Одеяние двух русских офицеров, которые сопровождали посла, произвело на армянских меликов и военачальников завораживающее впечатление. На голове у русских были широкополые треуголки, шитые по краям золотом, украшенные к тому же и страусовыми перьями. На светло-зеленых суконных кафтанах, едва доходивших до колен, алели перекинутые через правое плечо ярко-красные атласные ленты в пядь шириною. Они заканчивались внизу золотыми кистями. Рукава кафтанов отогнуты у запястья и тоже обшиты золототканой парчой. Станы перехвачены широкими поясами. На ногах белые длинные чулки. Обуты оба в красные сапоги с короткими голенищами, завершающимися кисточкой. Безбородые, зато усатые и с пышными бакенбардами.
Оружие, пуговицы на кафтанах — все сверкало.
Армянские мелики еще никогда не видели людей, одетых так роскошно. Особое восхищение вызывали развевающиеся на ветру красные накидки.
Офицеры были серьезны и торжественны. Но и они с не меньшим удивлением разглядывали стоявших перед ними армянских воинов — темнокожих, темнобровых и даже с виду явно отважных.
— Вот, выходит, какие они, царевы люди? — удивился Семеон. — Одного золота сколько на каждом… Счастливая, знать, у них страна!..
— Попридержи язык, человек божий, — упрекнул Цатур, хотя в душе и сам не без зависти дивился на русских.
Все торжественно вошли в ограду монастыря. Авшар Тэр-Гаспар, читая псалмы, шагал впереди. Шедшая за престарелым монахом братия несла высоко в руках иконы, с которых свисали унизанные жемчугами кисти. Курился ладан. Вардапет двигался медленно, время от времени осеняя войско и гостей серебряным крестом.
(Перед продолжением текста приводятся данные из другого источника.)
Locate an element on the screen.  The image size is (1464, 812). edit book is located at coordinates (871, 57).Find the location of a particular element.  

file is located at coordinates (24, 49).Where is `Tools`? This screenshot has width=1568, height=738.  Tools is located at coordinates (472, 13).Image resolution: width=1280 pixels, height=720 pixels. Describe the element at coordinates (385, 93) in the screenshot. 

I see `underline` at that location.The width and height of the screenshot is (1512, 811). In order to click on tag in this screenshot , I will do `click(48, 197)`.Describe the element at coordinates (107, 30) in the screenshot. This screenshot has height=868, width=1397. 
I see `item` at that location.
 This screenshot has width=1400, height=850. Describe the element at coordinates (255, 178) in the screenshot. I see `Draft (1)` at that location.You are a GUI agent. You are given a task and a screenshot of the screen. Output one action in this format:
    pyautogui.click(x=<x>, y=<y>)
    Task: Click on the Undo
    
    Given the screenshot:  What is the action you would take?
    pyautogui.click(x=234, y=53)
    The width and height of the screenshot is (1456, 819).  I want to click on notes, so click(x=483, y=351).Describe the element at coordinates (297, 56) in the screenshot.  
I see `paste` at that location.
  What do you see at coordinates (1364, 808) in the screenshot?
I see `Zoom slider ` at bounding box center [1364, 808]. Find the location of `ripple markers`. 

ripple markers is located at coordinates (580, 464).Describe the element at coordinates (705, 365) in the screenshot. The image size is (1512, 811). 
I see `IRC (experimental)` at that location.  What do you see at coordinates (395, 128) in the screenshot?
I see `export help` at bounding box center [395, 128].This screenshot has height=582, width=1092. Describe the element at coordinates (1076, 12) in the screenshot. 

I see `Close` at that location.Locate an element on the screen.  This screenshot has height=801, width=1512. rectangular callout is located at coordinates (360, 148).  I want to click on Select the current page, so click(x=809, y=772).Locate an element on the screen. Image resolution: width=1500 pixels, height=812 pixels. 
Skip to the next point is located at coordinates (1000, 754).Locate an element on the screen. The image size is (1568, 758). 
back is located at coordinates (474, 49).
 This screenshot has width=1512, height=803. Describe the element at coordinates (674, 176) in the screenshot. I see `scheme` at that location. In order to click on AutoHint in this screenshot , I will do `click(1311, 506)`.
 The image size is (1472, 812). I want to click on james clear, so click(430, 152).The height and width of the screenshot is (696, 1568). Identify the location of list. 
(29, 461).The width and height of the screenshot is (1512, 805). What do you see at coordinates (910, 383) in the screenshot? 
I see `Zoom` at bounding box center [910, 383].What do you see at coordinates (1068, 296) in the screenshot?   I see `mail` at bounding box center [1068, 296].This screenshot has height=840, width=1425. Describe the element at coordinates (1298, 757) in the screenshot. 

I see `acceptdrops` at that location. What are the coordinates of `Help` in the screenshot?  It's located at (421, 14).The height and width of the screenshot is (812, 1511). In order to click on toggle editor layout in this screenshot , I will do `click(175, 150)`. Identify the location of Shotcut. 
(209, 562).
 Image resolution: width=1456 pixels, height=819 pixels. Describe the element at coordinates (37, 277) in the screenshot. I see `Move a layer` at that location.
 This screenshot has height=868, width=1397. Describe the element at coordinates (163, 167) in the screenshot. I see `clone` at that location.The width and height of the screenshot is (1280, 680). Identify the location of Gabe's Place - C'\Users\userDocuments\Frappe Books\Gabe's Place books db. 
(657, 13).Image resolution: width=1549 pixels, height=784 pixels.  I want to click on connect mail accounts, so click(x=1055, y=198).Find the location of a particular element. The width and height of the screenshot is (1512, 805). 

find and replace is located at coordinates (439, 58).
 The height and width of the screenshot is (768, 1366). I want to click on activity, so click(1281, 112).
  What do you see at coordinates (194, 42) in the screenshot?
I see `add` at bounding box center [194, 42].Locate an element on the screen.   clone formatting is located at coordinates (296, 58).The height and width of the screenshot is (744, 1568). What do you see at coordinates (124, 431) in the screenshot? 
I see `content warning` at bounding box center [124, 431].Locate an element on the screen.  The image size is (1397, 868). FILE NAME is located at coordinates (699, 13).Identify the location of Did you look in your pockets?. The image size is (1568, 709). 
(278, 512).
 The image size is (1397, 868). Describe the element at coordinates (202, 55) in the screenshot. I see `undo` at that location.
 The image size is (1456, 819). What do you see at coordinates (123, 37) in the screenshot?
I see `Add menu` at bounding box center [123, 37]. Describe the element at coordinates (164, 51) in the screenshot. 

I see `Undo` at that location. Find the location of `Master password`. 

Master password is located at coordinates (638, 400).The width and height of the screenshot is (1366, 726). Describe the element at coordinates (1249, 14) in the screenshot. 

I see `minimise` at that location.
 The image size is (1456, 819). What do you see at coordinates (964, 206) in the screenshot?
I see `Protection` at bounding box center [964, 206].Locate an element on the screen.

Наконец вошли в храм. После краткого молебствия по случаю прибытия гостей вардапет пригласил к столу.
В трапезе принимали участие только посол с двумя офицерами и Мхитар с меликами. Сотников не пригласили. Тэр-Аветис восседал между русскими офицерами и без конца угощал их. Они с трудом разжевывали непривычный армянский хлеб — лаваш и приправленное тмином вареное мясо, с опаской пробовали зелень — мяту и крессалат. Однако, по всему было видно, еда им понравилась, с угощениями расправлялись дружно.
Разговор за столом в основном вели Авшар Тэр-Гаспар и русский посланник. Настоятель рассказывал о своем древнем монастыре.
Молчание спарапета казалось царскому послу странным. Мхитар только из вежливости изредка задавал вопросы, не имеющие касательства к приезду посольства. А послу хотелось поскорее зачитать армянским воеводам грамоту царя, но он дожидался, пока об этом заговорит сам спарапет.
Трапеза затянулась. Наконец Мхитар встал.
— Дороги в наших горах трудные, господин посол, — сказал он через переводчика. — Ехать ночью тебе и почтенным спутникам твоим будет не безопасно. Не лучше ли здесь переночевать, а утром с богом в Алидзор?